State may Ride Crest of a New Energy Wave

by Winston Ross, Staff Writer
The Register-Guard, February 21, 2007

"Bonneville is a very cheap source of power," Winkel said. "But there's only so much of it.
As demand grows, the demand for that power can exceed what Bonneville is capable of providing."

BANDON - Prospectors are flocking to the coast to stake claims, and governments are scrambling to lock down their authority to say what goes where.

A modern-day gold rush? In a way, yes.

The Oregon Coast's next big economic boom may have nothing to do with timber, real estate or fishing. But it will rely on Oregon's greatest natural resource: the Pacific Ocean.

Bandon is the latest coastal city to barter with one of a handful of companies hoping to build a wave energy park offshore one day. Most of the state's seven coastal counties are asking the federal government to let locals decide where electricity-generating buoys will be located.

Gov. Ted Kulongoski has proposed more than $5 million for additional wave energy research and promotion in Oregon. And Oregon State University researcher Annette von Jouanne is on her sixth prototype buoy, capable of producing 15 percent more power than the first one she designed.

Assuming federal authorities approve the myriad permits needed to float one of von Jouanne's contraptions in the sea, the nation's first electricity-generating buoy could bob off the shores of Gardiner at International Paper's defunct mill site by this summer.

"It's an exciting opportunity to create some family-wage jobs on the Oregon Coast," said Onno Husing, executive director of the Oregon Coastal Zone Management Association, which advocates for coastal governments. "Each day, global consumption of oil alone is 28 million barrels. Clearly we have a duty for the environment, for national security, for a host of reasons, to do everything we can to lessen our dependence on fossil fuels."

Bandon owns its own electric system, and City Manager Matt Winkel contacted British Columbia-based Finavera Renewables to see if the company would build a wave energy park in Bandon and supply the city with electricity.

Finavera representatives agreed.
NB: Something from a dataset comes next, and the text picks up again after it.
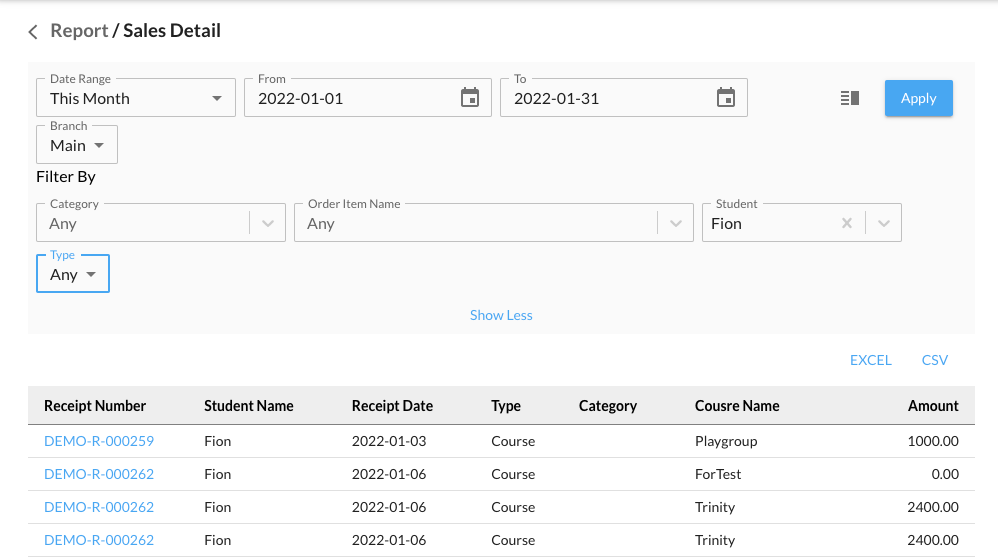Export report as CSV
Image resolution: width=998 pixels, height=557 pixels.
[x=934, y=360]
They estimate that, at full capacity, the company could supply 100 megawatts of continuous power - enough for 13 Bandons. There's no word yet on whether the energy would be cheaper than power bought from the Bonneville Power Administration. But the city pays Bonneville not just for the product but also the delivery of it. Tapping directly into the town's substation means no transportation costs. Plus, the city can tax Finavera for locating off its coast.
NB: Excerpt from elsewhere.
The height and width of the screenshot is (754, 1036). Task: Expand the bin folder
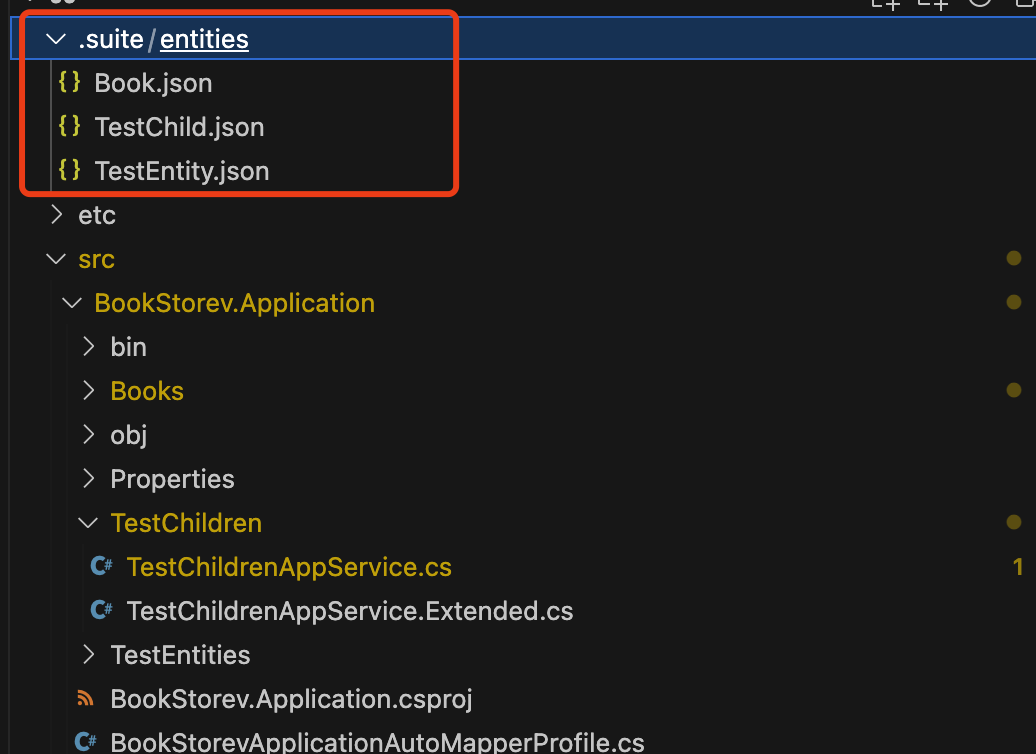click(88, 346)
"It's really a locally grown resource," said Anne Morrow, account executive for the BPA. "The wave is closer to the load, so it doesn't have some of the transmission problems we have."

Here's how wave energy works: a buoy, bobbing in the ocean, picks up electromagnetic energy with the rising and falling of the swell. The buoy is anchored to the seafloor via a tethered system that delivers that energy downward and then to the coast along cables.

And that's how Bandon could become one of the country's first towns to wean itself from the energy grid of old.

"Bonneville is a very cheap source of power," Winkel said. "But there's only so much of it. As demand grows, the demand for that power can exceed what Bonneville is capable of providing."

California's energy crisis

When California's energy crisis hit five years ago Bonneville ran out of power and had to buy it on the open market for exorbitant prices, Morrow said.

"We became the elephant in the market," she said, meaning electricity suppliers could gouge Bonneville knowing that they had nowhere else to turn. "We had to buy a fair amount of energy to supply our contracted loads."

To avoid that happening in the future, Bonneville is working on an "allocation" system that may transfer the responsibility for finding new power sources during supply crunches to the local utilities. Having an alternate energy source protects Bandon from that possibility.

Wave energy could also help Bonneville comply with Kulongoski's renewable portfolio standard, which requires that 25 percent of Oregon's energy come from new renewable sources by 2025. The requirement applies to electric utilities serving at least 1 percent of Oregon's power load, including the three investor-owned electric utilities and the nine largest consumer-owned utilities.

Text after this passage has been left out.